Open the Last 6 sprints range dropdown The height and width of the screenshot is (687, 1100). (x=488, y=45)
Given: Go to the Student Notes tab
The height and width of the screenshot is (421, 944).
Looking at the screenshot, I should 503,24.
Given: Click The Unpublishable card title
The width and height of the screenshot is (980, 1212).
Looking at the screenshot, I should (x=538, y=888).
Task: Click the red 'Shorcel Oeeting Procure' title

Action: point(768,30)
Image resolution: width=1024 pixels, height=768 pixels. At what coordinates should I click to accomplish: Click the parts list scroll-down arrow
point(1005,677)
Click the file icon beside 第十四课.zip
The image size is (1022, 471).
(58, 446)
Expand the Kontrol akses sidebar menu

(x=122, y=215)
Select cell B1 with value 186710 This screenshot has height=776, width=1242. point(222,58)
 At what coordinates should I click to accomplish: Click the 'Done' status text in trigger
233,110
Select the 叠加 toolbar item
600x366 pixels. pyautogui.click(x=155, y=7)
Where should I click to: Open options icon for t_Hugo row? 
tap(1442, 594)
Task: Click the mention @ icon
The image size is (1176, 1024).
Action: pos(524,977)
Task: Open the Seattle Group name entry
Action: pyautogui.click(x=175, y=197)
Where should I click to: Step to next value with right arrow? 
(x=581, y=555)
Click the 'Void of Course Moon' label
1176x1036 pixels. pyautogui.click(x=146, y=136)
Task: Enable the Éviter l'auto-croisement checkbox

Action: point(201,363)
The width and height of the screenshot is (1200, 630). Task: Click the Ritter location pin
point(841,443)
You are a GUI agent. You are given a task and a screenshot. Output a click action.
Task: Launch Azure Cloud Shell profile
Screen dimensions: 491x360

• WORK ITEM
Repeat the material in full. Nothing may differ.

• SOLVED EXERCISE
Open the Last 6 sprints range dropdown The height and width of the screenshot is (687, 1100). (x=488, y=45)
Given: Go to the Student Notes tab
The height and width of the screenshot is (421, 944).
Looking at the screenshot, I should 503,24.
Given: Click The Unpublishable card title
The width and height of the screenshot is (980, 1212).
Looking at the screenshot, I should (x=538, y=888).
Task: Click the red 'Shorcel Oeeting Procure' title

Action: point(768,30)
Image resolution: width=1024 pixels, height=768 pixels. At what coordinates should I click to accomplish: Click the parts list scroll-down arrow
point(1005,677)
Click the file icon beside 第十四课.zip
The image size is (1022, 471).
(58, 446)
Expand the Kontrol akses sidebar menu

(x=122, y=215)
Select cell B1 with value 186710 This screenshot has height=776, width=1242. point(222,58)
 At what coordinates should I click to accomplish: Click the 'Done' status text in trigger
233,110
Select the 叠加 toolbar item
600x366 pixels. pyautogui.click(x=155, y=7)
Where should I click to: Open options icon for t_Hugo row? 
tap(1442, 594)
Task: Click the mention @ icon
The image size is (1176, 1024).
Action: pos(524,977)
Task: Open the Seattle Group name entry
Action: pyautogui.click(x=175, y=197)
Where should I click to: Step to next value with right arrow? 
(x=581, y=555)
Click the 'Void of Course Moon' label
1176x1036 pixels. pyautogui.click(x=146, y=136)
Task: Enable the Éviter l'auto-croisement checkbox

Action: point(201,363)
The width and height of the screenshot is (1200, 630). Task: Click the Ritter location pin
point(841,443)
You are a GUI agent. You are given a task and a screenshot. Output a click action.
Task: Launch Azure Cloud Shell profile
Screen dimensions: 491x360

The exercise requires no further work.